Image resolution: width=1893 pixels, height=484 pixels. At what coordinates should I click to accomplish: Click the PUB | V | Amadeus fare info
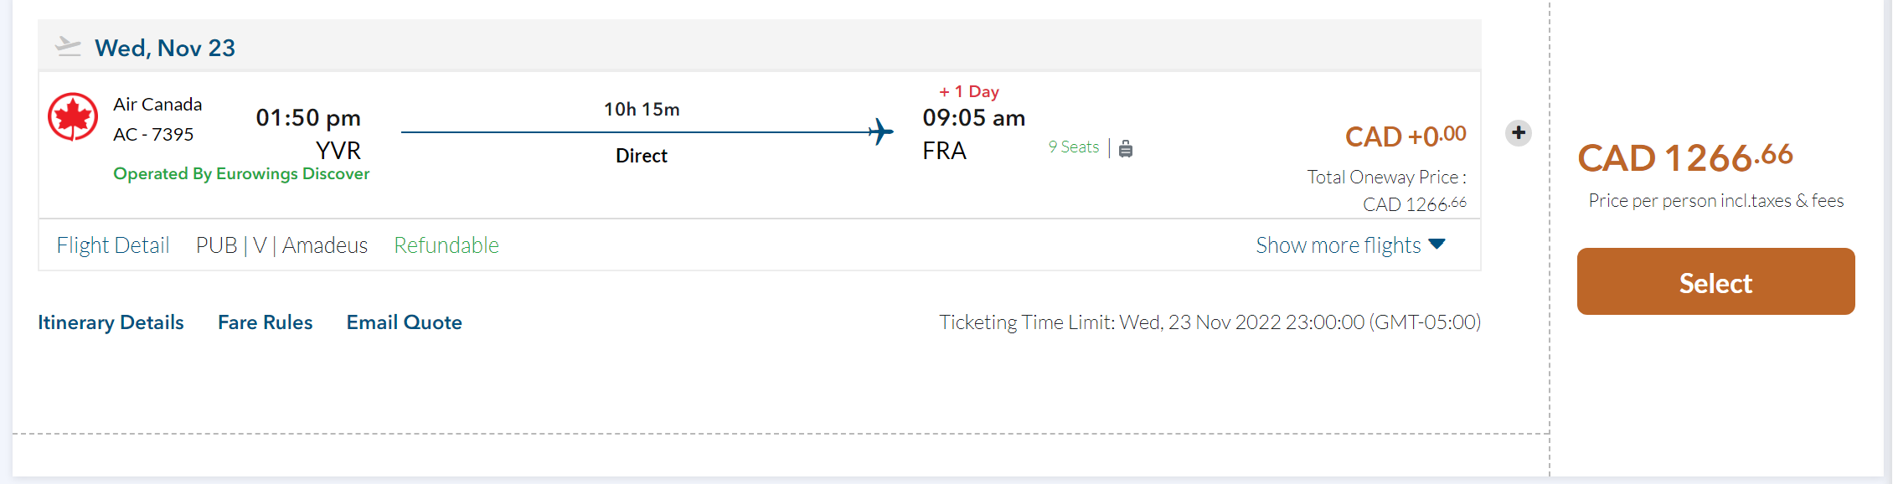pos(281,245)
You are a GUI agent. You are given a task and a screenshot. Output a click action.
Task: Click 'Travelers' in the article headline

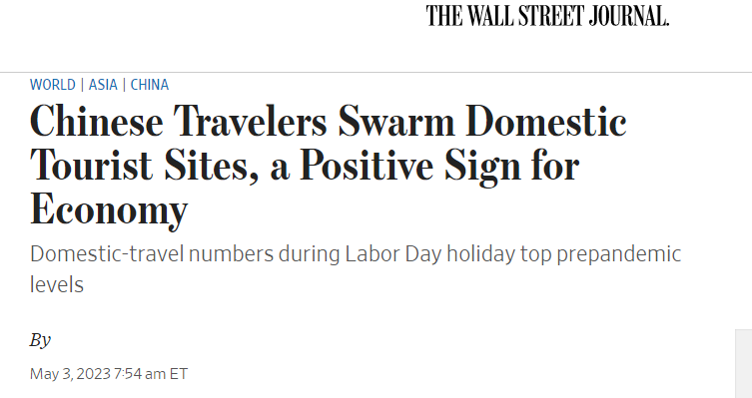250,122
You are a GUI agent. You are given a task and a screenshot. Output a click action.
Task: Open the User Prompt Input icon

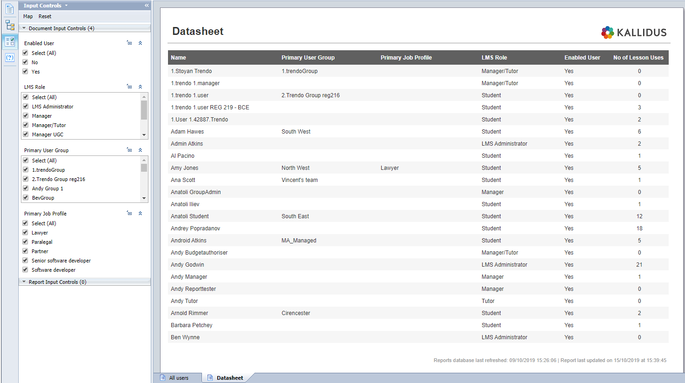tap(10, 58)
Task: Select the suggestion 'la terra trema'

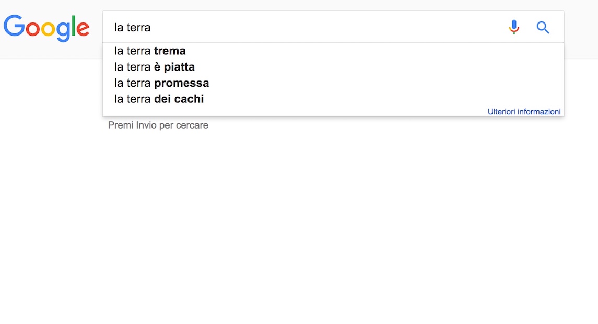Action: [150, 51]
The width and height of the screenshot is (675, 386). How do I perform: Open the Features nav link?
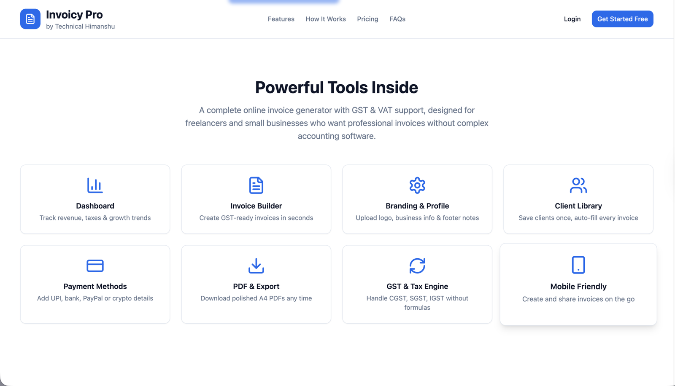pyautogui.click(x=281, y=19)
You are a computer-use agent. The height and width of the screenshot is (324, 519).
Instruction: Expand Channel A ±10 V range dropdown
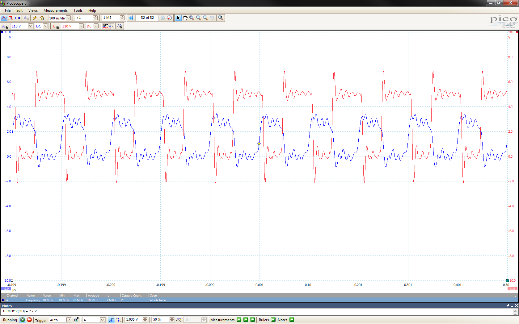point(30,26)
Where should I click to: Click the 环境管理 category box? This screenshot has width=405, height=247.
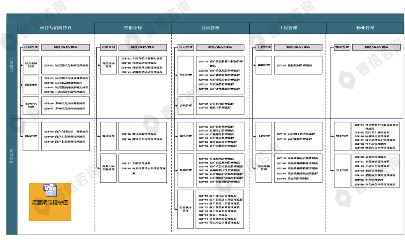(x=186, y=170)
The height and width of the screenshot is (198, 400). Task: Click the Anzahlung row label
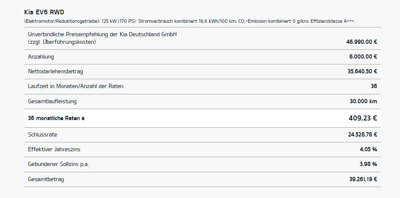point(41,57)
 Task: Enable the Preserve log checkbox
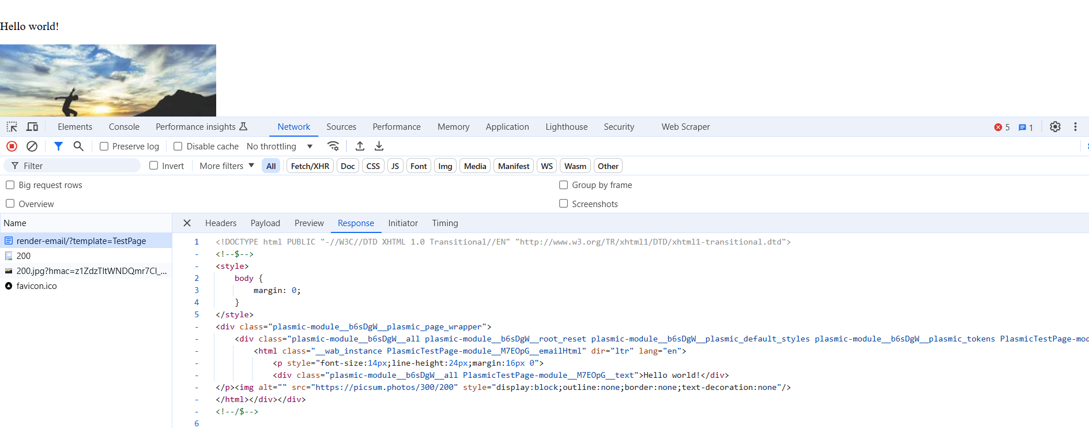coord(104,147)
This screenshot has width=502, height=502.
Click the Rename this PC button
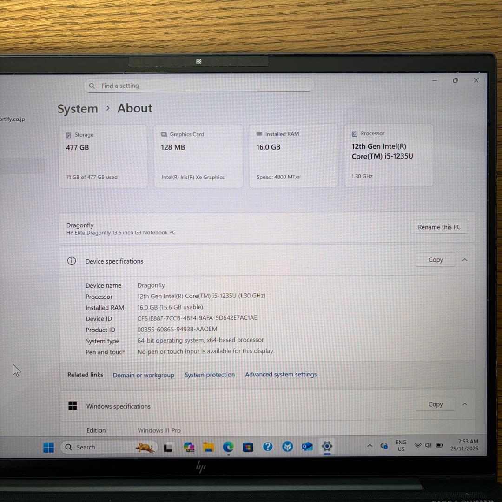click(439, 227)
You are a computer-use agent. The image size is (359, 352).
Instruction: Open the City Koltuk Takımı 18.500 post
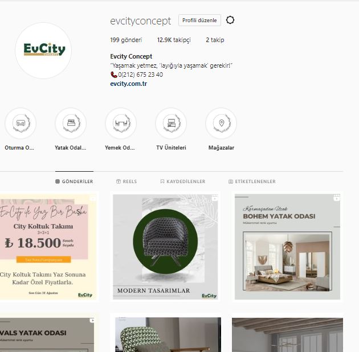(x=48, y=247)
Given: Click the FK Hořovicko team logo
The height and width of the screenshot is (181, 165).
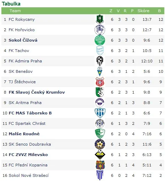Looking at the screenshot, I should [x=100, y=30].
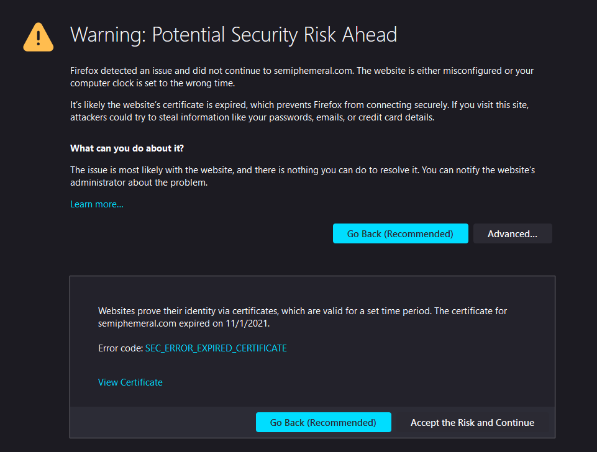
Task: Click Go Back inside the advanced panel
Action: (x=323, y=422)
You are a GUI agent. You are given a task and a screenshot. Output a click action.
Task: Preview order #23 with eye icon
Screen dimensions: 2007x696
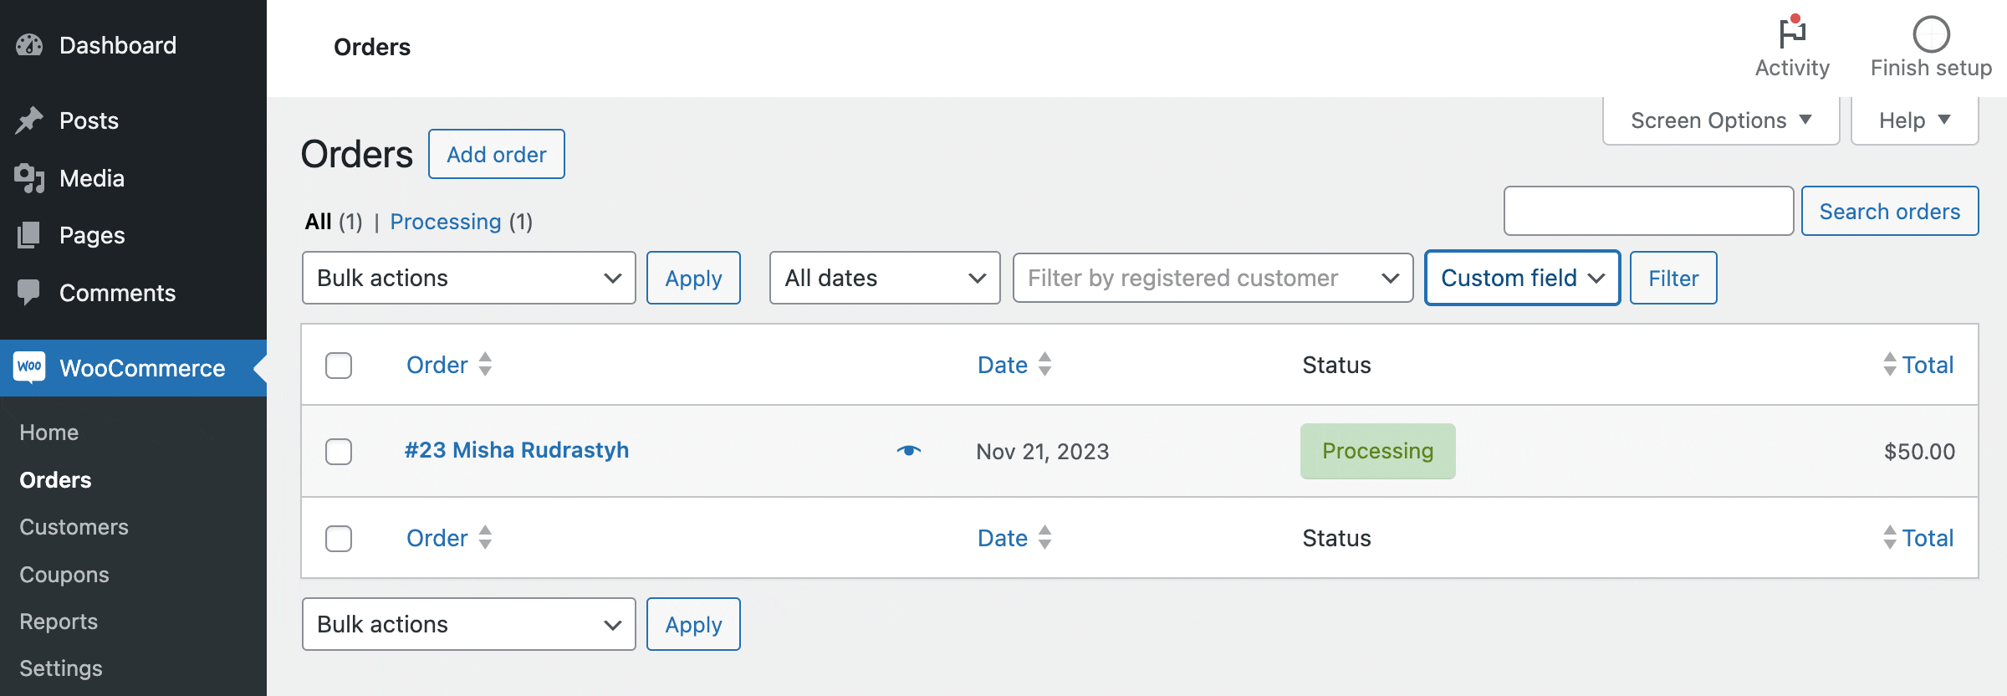pos(908,451)
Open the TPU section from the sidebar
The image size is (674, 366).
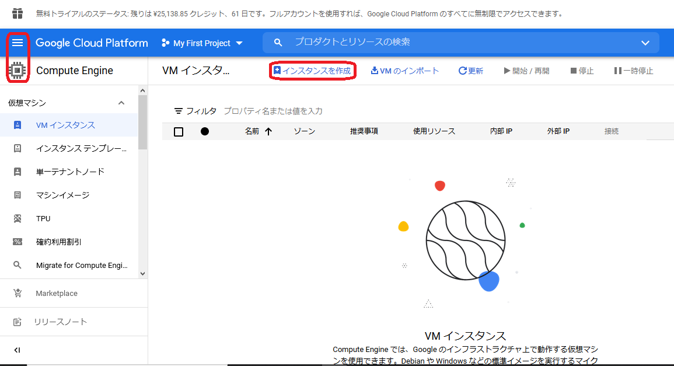[19, 218]
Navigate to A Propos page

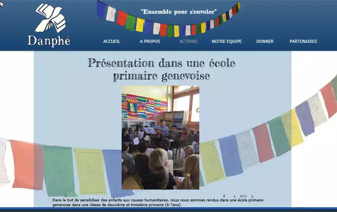tap(150, 41)
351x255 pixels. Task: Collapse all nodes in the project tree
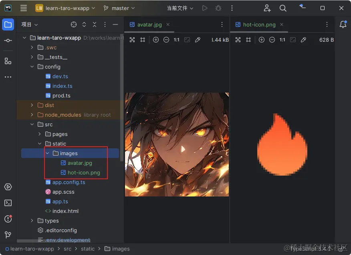tap(95, 24)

YOUR OBJECTIVE> From the records above, quote word for word only the lines beginning at the line that has "Task: Open the User Prompt Input icon" and stopping after the line that has "Task: Preview order #23 with eye icon". Omit the pictures.

RESPONSE TO THIS EXERCISE>
Task: Open the User Prompt Input icon

tap(10, 58)
Task: Select the suggestion 'la terra trema'

Action: [150, 51]
The width and height of the screenshot is (675, 386). How do I perform: Open the Features nav link?
pyautogui.click(x=281, y=19)
You are a computer-use agent. The height and width of the screenshot is (324, 519).
Instruction: Expand Channel A ±10 V range dropdown
point(30,26)
Where should I click to: Click the 环境管理 category box? This screenshot has width=405, height=247.
(x=186, y=170)
The height and width of the screenshot is (198, 400). Task: Click the Anzahlung row label
point(41,57)
 Task: Enable the Preserve log checkbox
coord(104,147)
This screenshot has width=502, height=502.
Click the Rename this PC button
click(439, 227)
You are a computer-use agent. The image size is (359, 352).
Instruction: Open the City Koltuk Takımı 18.500 post
(x=48, y=247)
Given: Click the FK Hořovicko team logo
The height and width of the screenshot is (181, 165).
Looking at the screenshot, I should [x=100, y=30].
Task: Click Go Back inside the advanced panel
Action: (x=323, y=422)
You are a GUI agent. You are given a task and a screenshot. Output a click action.
Task: Preview order #23 with eye icon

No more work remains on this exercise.